Classe Canberra
Resumo
| País de origem | 🇪🇸 Espanha |
| Categoria | Navio anfíbio |
| Subtipo | Navio-doca de desembarque de helicópteros |
| Fabricante | Navantia |
| Ano de comissionamento | 2014 |
| Custo aproximado por unidade | $1184 milhão |
| Unidades |
L01 Adelaide L02 Canberra |
Operators
Especificações técnicas
| Deslocamento | 27500 toneladas |
| Alcance | 9000 km |
| Tripulação | 358 membros |
| Largura | 32,0 m (105,0 ft) |
| Comprimento | 230,82 m (757,3 ft) |
| Hangar |
|
| Propulsão | 1 × GE LM2500 gas turbine (19.1 MW), 2 × Navantia MAN 16V32/40 diesel generators (7.4 MW each), 2 × Siemens Navantia azimuth thrusters (11 MW each) |
| Armamento |
|
| Velocidade máxima | 20 nós |
Descrição
O planejamento para os navios de desembarque anfíbio (LHD) da classe Canberra teve início em 2000, visando substituir os navios da classe Kanimbla e o HMAS Tobruk. Os requisitos basearam-se nas experiências australianas na liderança de operações de manutenção da paz em Timor-Leste. Em 2007, o governo australiano selecionou um projeto da empresa espanhola Navantia em detrimento de uma proposta concorrente da DCN. A construção envolveu a fabricação dos cascos na Espanha, que foram posteriormente transportados para a BAE Systems Australia, em Victoria, para a instalação das superestruturas em ilha e dos sistemas internos.

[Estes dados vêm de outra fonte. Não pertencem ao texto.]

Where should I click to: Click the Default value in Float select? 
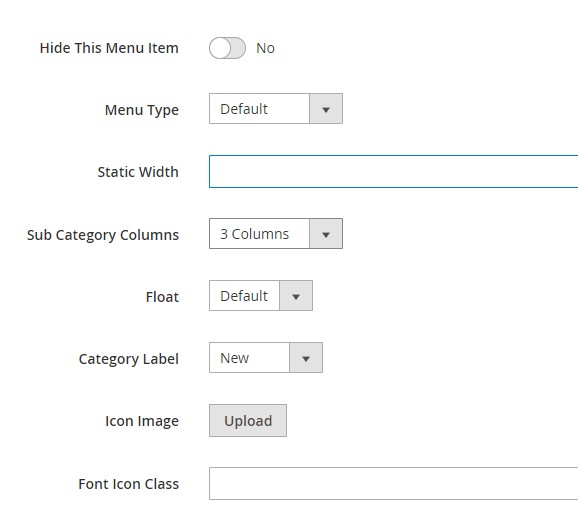[244, 296]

A classe é configurada para guerra anfíbia e transporte marítimo. O projeto apresenta um calado destinado a operações em águas costeiras e portos de pequeno porte. Os espaços internos incluem conveses separados para veículos leves e pesados, sendo estes últimos capazes de transportar blindados ou contêineres de carga. Uma doca alagável na popa permite o lançamento e a recuperação de embarcações de desembarque. O convés de voo possui pontos de pouso para helicópteros e incorpora uma rampa "ski-jump". Esta rampa foi mantida do projeto original espanhol para evitar custos de redesenho, embora a Marinha Real Australiana não opere aeronaves de asa fixa a partir desses navios. A propulsão é fornecida por um sistema elétrico integrado, utilizando uma turbina a gás e geradores a diesel para acionar propulsores azimutais.
Os sistemas de sensores e processamento incluem um sistema de gerenciamento de combate e radar de vigilância 3D. O armamento defensivo consiste em sistemas de armas remotamente controlados, metralhadoras e despistadores para torpedos e mísseis. Os navios são operados por uma guarnição conjunta de pessoal da Marinha, Exército e Força Aérea, e acomodam uma força de infantaria embarcada.
O HMAS Canberra e o HMAS Adelaide entraram em serviço entre 2014 e 2015. Os navios estão baseados na Fleet Base East, em Sydney, e operam regularmente a partir de Townsville para apoiar o batalhão de infantaria anfíbia especializado do Exército Australiano. O histórico de serviço inclui um período de manutenção para o HMAS Canberra em 2021, que envolveu a substituição dos pods de propulsão. A infraestrutura no porto de sede foi modificada para incluir unidades de energia de terra (shore power), permitindo que os navios desliguem o maquinário de bordo enquanto atracados, atendendo a preocupações locais quanto ao ruído e à emissão de gases de escape.